“Cada miga es un gesto de amor que sigue flotando en el aire.”
Prólogo
He
llegado a un momento de mi vida en que el cuidado ya no tiene destinatario, y
sin embargo, no puedo evitar los gestos de quien alguna vez amó con todo su
ser. Esta es la historia de cómo, entre migas y silencios, descubro que aún
puedo dar, aún puedo dejar huella, aunque nadie espere recogerla.
No podía
evitar sonreír ante las irónicas vueltas de la vida.
Una sonrisa fija, como mueca tatuada en un rostro almidonado.
Una sonrisa lunática, de esas que se dibujan solas,
cuando uno se acostumbra a hablar con la sombra del silencio,
como si nada ni nadie existiera a su alrededor.
Toda una
vida exigiendo que los hijos —y más tarde los nietos—
comieran en la mesa,
sin dejar migas por el suelo,
esas pequeñas huellas desobedientes que marcaban
el paso alegre de su infancia.
Y ahora,
soy yo quien desmigaja el pan con manos torpes,
manos que tiemblan, que no obedecen,
mientras esparzo trozos secos por los senderos del jardín,
para alimentar a las aves de la arboleda,
que bajan sin miedo,
como si supieran que ya no tengo a quién cuidar,
ni a quién reñir.
Ellas me
siguen,
con la misma fidelidad con que alguna vez me siguieron los pasos de mis
pequeños.
Los míos.
Y aunque
no hablan, llenan el aire.
Aunque no entienden, me escuchan.
A veces
creo que, al recoger las migas,
también recogen algo de mí.
Tal vez mi paciencia.
Tal vez mi memoria.
Tal vez lo poco que me queda por ofrecer.
Son, al
fin, las guardianas de esta calma rota,
de esta soledad sin escándalo,
que se sienta conmigo cada tarde
como una vieja amiga que no se despide.
No tiene prisa, solo charla, ríe… sin dejar de beber café.
Y pienso
—sin decirlo en voz alta—
que quizá todos terminamos así:
dejando migas señalando camino,
por si alguien vuelve y quiere encontrarnos,
y nos busca…
aunque sepamos, en el fondo, que nadie lo hará.
Epílogo
Al
final de cada tarde, mientras las aves terminan de comer, siento que algo de mí
permanece en cada pequeño rastro que dejo.

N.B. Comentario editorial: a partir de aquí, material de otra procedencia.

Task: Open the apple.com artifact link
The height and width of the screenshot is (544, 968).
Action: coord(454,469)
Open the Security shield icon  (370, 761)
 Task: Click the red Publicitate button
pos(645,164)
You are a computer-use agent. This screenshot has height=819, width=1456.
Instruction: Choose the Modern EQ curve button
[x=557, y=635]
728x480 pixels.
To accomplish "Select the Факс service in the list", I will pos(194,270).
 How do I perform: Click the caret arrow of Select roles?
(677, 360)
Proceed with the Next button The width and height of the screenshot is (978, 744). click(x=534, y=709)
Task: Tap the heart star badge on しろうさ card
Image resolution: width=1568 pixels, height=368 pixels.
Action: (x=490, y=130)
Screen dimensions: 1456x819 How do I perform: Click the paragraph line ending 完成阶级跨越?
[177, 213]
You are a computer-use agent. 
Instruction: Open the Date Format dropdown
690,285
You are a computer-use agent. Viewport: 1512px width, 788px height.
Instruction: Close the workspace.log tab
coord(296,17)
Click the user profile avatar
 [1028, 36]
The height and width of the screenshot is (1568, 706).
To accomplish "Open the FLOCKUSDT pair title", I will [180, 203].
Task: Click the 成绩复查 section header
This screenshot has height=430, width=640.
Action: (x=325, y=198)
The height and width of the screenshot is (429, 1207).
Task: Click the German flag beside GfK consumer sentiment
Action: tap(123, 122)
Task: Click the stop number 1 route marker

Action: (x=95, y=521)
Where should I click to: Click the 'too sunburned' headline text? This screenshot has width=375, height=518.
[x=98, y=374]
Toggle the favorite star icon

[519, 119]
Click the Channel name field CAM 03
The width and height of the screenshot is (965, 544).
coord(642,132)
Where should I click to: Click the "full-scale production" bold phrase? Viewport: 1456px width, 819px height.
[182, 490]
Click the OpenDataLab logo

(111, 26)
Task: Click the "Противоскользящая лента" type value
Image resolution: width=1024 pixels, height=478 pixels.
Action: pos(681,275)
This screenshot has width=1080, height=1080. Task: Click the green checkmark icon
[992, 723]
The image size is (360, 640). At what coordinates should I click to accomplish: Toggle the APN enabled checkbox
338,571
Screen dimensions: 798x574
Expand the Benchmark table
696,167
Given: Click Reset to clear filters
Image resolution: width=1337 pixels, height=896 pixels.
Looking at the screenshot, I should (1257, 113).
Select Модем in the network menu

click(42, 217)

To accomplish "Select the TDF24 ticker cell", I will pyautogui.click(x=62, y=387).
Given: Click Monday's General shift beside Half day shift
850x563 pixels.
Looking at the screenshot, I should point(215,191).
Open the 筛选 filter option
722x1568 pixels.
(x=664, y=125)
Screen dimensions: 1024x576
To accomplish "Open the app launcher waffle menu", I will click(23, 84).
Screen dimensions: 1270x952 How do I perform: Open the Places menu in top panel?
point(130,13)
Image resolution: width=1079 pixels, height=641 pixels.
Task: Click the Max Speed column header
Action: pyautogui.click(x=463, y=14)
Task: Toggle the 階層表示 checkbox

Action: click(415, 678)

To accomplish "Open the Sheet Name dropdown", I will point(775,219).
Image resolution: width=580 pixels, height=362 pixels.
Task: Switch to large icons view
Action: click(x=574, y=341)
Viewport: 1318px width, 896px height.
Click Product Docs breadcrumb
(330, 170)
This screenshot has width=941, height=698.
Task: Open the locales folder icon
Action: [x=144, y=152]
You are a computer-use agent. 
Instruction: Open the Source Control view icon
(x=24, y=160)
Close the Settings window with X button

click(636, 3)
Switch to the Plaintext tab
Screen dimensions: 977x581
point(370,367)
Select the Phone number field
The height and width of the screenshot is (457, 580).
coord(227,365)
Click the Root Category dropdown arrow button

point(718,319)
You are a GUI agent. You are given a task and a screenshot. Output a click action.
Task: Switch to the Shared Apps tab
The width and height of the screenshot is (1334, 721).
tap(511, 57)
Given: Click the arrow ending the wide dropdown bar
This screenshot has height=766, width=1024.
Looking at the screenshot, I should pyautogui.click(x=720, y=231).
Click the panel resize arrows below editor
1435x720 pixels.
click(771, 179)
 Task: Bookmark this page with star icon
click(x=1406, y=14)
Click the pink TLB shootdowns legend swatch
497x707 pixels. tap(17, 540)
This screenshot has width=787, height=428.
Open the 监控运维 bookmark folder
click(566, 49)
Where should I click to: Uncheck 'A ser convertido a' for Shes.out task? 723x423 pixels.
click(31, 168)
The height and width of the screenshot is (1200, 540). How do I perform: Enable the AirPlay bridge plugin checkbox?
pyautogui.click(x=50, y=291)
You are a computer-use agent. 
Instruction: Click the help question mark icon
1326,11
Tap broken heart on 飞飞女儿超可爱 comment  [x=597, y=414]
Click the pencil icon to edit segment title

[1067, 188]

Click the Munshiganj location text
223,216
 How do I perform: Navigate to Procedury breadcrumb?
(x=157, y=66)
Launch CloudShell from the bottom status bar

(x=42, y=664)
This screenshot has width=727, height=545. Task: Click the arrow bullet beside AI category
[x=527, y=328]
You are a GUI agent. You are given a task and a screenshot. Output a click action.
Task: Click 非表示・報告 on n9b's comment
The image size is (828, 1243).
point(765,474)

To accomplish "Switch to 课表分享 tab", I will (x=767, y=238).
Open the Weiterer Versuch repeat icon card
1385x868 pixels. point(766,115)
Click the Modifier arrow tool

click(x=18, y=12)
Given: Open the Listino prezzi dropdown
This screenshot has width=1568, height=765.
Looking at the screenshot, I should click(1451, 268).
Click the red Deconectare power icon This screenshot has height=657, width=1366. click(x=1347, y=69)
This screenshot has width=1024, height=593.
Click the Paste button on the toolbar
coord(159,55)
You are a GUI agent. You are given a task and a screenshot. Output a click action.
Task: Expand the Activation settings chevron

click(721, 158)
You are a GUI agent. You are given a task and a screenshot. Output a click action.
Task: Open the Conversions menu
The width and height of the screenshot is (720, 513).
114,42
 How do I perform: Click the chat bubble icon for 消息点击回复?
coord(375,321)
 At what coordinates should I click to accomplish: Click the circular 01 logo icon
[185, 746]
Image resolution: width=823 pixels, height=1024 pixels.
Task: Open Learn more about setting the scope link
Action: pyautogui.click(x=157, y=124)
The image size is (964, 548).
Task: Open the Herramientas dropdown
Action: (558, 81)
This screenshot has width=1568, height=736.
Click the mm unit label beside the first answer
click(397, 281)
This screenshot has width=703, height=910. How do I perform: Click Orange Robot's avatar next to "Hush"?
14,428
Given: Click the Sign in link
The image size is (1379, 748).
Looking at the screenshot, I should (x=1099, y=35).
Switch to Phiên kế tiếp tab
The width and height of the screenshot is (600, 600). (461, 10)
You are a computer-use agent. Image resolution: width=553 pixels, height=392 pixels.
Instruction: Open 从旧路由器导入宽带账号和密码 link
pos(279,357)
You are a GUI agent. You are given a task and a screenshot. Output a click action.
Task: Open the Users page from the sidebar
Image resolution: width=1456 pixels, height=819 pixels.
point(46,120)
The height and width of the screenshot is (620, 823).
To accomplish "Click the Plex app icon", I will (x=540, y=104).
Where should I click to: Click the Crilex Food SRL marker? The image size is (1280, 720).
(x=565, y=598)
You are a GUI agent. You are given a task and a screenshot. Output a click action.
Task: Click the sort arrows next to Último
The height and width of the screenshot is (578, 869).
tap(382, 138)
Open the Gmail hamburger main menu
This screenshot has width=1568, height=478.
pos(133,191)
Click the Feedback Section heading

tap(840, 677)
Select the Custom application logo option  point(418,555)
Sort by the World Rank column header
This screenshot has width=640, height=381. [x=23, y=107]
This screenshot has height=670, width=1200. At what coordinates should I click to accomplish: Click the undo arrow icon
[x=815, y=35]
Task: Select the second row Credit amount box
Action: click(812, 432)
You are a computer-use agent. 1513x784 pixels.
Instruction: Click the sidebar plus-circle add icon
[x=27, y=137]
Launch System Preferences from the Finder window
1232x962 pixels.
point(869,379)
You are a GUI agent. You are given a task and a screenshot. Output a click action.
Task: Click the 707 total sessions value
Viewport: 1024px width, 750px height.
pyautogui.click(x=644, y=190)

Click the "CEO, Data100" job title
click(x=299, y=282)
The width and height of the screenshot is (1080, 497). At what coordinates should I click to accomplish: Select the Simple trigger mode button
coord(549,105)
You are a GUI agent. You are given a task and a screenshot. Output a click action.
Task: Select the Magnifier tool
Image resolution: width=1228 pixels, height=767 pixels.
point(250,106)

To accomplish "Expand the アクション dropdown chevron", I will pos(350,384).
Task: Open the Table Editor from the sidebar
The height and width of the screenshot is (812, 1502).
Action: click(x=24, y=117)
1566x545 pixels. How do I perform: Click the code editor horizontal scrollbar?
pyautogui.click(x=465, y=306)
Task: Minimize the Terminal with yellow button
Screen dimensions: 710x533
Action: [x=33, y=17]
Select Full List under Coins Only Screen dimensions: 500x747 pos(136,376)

Ya no son hijos ni nietos quienes me
observan, sino el viento, el sol y los pájaros que me acompañan en esta calma
que aprendí a aceptar. Y en ese acto simple, casi ritual, comprendo que la vida
no se pierde; se transforma en pequeñas migas que guían, silenciosas, hacia lo
que fuimos y lo que aún podemos ofrecer.
“La
vida se mide en pequeñas migas que dejamos tras de nosotros.”